When his overzealous and inpatient disciples sought to push the importance of theoretical training beyond this limit, and to insist upon making the acceptance and understanding of his theories a test of membership, Marx was impatient. It was in such moods that he expressed his gratitude that he was not a "Marxist."

There was another reason for the cryptic and paradoxical epigram. Like all great thinkers upon whose work a definite school of thought has been founded, Marx has suffered greatly at the hands of his own followers, through their wild exaggeration of his theories. The prayer of his heart might well have been: "Save me from my friends-I can take care of my enemies myself!"

The case of Ricardo, the great English economist, may be pertinently cited as a well-known example of the discredit which intellectual leaders incur as a result of the unwise zeal of their followers. Ricardo took for his theme the law of wages and concluded that wages, as a rule, tended to approximate the cost of maintaining a given standard of living at a given time and place. Ricardo surrounded this statement with numerous qualifications, setting forth a generalization of great importance. But Ricardo's followers, more "Ricardian" than Ricardo himself, ignored all the qualifications and stated the theory in a grotesquely exaggerated manner, which found its complete expression in Lassalle's inflexible “iron law of wages." A great and profoundly true generalization of the master became, in the hands of his disciples, a grotesque and dangerous error.

In like manner, Marx suffered from his more Marxian than Marx followers. For example: in one of the earliest of his socialist writings, the Communist Manifesto, he developed his famous class-struggle theory and emphasized the historic rôle of the proletariat. If the workers are ever to be emancipated, he declared, it must be through their own efforts. Here was a

great generalization of tremendous importance, the basis for a working-class movement. But some of his followers, disregardhis abundant warnings, made this generalization the basis of another, which, if generally accepted, would have robbed the working-class movement of the service of many of the finest intellects and devoted consciences ever enlisted in its support, including that of Marx himself. Their reasoning was very simple and naïve: Because the emancipation of the proletariat must be the work of the proletariat itself, it follows that no one who is not actually a proletarian can loyally desire to serve the movement for proletarian emancipation. Determined efforts were made by some "Marxists" to exclude Marx himself from the movement upon these grounds!

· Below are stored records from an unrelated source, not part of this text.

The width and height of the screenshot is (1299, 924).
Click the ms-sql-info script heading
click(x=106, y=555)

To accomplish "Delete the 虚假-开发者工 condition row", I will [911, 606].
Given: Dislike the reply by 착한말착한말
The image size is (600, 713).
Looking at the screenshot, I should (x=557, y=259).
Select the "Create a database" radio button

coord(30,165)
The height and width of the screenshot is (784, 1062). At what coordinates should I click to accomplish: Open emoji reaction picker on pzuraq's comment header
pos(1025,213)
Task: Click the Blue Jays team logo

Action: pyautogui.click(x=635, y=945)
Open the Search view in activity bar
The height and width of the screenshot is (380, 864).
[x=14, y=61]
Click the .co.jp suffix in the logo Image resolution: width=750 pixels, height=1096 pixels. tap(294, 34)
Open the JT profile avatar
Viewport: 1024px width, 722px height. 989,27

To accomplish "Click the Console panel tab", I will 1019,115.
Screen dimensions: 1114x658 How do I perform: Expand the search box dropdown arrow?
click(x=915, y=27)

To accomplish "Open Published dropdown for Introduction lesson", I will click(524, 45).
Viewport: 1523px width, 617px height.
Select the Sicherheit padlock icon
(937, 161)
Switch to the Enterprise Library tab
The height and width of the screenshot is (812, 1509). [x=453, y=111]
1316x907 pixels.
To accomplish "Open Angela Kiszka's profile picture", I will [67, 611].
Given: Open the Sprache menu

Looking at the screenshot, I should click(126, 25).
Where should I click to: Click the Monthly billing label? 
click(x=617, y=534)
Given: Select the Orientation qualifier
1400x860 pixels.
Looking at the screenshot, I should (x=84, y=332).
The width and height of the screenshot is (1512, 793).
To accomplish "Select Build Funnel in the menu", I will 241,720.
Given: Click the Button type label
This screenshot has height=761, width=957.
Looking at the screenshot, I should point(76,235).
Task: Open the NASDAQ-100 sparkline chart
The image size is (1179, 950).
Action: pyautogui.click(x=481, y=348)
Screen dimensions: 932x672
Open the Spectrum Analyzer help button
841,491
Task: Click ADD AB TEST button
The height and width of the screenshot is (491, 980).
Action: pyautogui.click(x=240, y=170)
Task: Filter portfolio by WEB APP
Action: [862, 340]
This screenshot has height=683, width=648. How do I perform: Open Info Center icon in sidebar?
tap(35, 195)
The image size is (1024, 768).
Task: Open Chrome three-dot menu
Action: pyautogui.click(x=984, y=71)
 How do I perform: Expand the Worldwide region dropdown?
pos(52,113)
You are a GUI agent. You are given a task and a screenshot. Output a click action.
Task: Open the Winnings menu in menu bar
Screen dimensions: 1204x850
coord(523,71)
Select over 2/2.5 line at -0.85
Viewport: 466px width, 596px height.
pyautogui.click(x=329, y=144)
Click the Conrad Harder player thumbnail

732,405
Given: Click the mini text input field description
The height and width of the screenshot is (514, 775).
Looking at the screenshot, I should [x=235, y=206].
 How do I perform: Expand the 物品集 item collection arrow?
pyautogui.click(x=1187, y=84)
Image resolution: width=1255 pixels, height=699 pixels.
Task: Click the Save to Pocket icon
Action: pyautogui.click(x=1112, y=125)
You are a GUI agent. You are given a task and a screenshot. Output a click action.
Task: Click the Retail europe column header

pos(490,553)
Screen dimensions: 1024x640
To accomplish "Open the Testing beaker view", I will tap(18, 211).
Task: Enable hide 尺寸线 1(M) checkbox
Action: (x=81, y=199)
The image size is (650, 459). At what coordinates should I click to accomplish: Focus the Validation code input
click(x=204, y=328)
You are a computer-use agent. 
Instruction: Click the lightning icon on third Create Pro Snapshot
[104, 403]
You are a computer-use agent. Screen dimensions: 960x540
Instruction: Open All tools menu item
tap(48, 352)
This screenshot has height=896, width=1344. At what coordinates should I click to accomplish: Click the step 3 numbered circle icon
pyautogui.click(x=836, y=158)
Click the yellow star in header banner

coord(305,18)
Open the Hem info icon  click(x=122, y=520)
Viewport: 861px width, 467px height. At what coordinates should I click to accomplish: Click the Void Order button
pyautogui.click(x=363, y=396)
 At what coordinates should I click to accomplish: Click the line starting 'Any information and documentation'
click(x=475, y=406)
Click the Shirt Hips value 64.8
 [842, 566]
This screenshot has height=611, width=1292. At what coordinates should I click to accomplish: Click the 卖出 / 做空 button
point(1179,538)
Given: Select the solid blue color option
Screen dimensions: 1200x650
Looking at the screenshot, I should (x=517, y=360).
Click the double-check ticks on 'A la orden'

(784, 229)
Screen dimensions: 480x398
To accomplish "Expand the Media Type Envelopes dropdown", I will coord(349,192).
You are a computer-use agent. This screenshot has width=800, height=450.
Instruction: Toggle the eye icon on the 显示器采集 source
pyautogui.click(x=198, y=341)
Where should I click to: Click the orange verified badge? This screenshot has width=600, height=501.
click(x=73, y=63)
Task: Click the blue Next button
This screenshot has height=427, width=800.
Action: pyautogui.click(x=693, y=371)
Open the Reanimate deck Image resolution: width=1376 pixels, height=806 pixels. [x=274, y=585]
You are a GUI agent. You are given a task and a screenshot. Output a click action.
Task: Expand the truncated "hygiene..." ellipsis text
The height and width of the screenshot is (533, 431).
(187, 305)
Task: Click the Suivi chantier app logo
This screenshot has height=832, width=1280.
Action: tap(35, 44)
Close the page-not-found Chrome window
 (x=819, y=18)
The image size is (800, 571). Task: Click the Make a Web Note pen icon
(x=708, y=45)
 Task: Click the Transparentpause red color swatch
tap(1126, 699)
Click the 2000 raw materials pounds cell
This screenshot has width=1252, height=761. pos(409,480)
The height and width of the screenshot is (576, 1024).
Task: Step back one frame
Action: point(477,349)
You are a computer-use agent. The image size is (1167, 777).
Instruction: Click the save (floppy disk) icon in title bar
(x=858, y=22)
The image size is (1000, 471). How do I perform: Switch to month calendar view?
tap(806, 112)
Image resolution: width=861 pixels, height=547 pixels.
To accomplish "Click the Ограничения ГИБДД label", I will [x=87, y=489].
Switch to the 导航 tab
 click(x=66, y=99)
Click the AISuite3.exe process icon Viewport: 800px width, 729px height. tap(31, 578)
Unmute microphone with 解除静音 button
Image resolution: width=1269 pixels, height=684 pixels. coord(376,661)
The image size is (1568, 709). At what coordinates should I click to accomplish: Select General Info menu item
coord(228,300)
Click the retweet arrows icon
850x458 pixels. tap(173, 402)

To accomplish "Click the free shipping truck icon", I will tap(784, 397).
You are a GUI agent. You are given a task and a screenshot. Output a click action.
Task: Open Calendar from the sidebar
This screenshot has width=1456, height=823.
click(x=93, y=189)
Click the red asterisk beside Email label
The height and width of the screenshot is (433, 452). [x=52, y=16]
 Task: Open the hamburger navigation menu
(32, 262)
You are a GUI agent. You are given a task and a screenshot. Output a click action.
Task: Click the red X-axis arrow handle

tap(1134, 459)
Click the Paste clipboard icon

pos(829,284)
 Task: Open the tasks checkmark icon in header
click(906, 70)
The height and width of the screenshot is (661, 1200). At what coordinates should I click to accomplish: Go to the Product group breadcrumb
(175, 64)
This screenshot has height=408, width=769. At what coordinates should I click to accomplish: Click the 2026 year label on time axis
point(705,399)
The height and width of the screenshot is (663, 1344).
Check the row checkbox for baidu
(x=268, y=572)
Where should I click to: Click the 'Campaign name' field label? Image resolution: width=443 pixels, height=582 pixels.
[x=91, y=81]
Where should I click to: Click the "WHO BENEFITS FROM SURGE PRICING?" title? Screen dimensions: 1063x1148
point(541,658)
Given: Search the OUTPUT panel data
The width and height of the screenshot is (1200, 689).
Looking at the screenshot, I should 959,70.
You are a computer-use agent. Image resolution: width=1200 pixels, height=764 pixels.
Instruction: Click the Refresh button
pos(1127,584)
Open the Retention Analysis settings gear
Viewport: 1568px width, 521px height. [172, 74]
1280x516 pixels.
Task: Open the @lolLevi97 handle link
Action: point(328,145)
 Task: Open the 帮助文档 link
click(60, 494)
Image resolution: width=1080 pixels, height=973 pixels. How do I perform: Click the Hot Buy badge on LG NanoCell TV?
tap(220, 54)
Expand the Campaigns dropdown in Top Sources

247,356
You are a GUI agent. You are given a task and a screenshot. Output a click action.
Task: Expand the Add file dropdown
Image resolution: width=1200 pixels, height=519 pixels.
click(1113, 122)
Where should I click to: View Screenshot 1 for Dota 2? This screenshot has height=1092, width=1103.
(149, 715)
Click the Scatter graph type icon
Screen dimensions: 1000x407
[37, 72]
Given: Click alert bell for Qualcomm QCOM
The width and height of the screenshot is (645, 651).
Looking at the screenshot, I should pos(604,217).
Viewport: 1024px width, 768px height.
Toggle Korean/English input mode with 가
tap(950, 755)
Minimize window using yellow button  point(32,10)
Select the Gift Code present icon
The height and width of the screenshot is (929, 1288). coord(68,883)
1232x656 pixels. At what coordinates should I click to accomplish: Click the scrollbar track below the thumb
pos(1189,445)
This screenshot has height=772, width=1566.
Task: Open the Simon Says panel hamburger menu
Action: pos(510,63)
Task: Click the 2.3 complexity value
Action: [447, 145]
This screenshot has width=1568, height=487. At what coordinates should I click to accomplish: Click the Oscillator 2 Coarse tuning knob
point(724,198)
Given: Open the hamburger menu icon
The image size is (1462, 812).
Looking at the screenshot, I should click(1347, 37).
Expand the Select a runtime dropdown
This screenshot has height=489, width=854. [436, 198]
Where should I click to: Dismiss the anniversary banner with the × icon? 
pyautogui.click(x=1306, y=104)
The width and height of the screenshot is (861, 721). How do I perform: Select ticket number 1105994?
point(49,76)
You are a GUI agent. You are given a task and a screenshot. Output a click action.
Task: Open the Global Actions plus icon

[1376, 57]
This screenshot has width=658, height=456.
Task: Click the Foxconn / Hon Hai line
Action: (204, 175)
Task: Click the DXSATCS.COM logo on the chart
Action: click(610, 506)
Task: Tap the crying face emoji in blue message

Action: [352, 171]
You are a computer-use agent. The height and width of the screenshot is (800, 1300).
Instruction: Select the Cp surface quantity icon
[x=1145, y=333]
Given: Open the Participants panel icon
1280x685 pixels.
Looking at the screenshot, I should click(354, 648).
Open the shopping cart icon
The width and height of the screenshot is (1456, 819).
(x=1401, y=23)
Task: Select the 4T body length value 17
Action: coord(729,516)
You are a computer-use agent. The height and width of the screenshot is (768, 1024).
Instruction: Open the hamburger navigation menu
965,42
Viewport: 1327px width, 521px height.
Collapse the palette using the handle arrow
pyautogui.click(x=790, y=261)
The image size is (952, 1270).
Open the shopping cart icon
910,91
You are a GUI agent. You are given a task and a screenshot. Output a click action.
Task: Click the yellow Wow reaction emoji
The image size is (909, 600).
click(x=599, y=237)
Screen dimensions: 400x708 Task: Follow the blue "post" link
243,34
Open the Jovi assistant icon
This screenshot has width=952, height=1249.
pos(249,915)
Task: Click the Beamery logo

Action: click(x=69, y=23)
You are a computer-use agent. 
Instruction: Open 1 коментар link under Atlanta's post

One other example of the exaggeration of his theories of which Marx was the victim must suffice, though the number of such illustrations might be indefinitely extended. The materialistic conception of history, a doctrine of the highest philosophical and sociological importance, is perhaps the greatest of the intellectual achievements of Marx. The gist of this theory is that the principal factor in social evolution is the economic one, the method of producing and distributing wealth. This has become nowadays a commonplace, but it was a revolutionary idea when Marx first proclaimed it.

Now, Marx never dreamed of asserting that the economic force acts as the sole determinant of social evolution. In order to focus the attention of the thinkers of his time upon his theory, and in meeting the attacks of opponents, he, quite naturally, at times overemphasized this one factor. Yet he did not fail to warn his disciples against falling into the error of regarding the economic factor as the only active influence in social evolution. His followers, many of them, disregarded these warnings and carried the tendency to exaggerate which Marx himself manifested to the most absurd length. In their hands the theory became one of simple economic fatalism and predestination. According to their caricature of the theory, no other factors have influenced the rate or direction of the evolution of society: race, religion, patriotism, ideals of all kinds have been meaningless.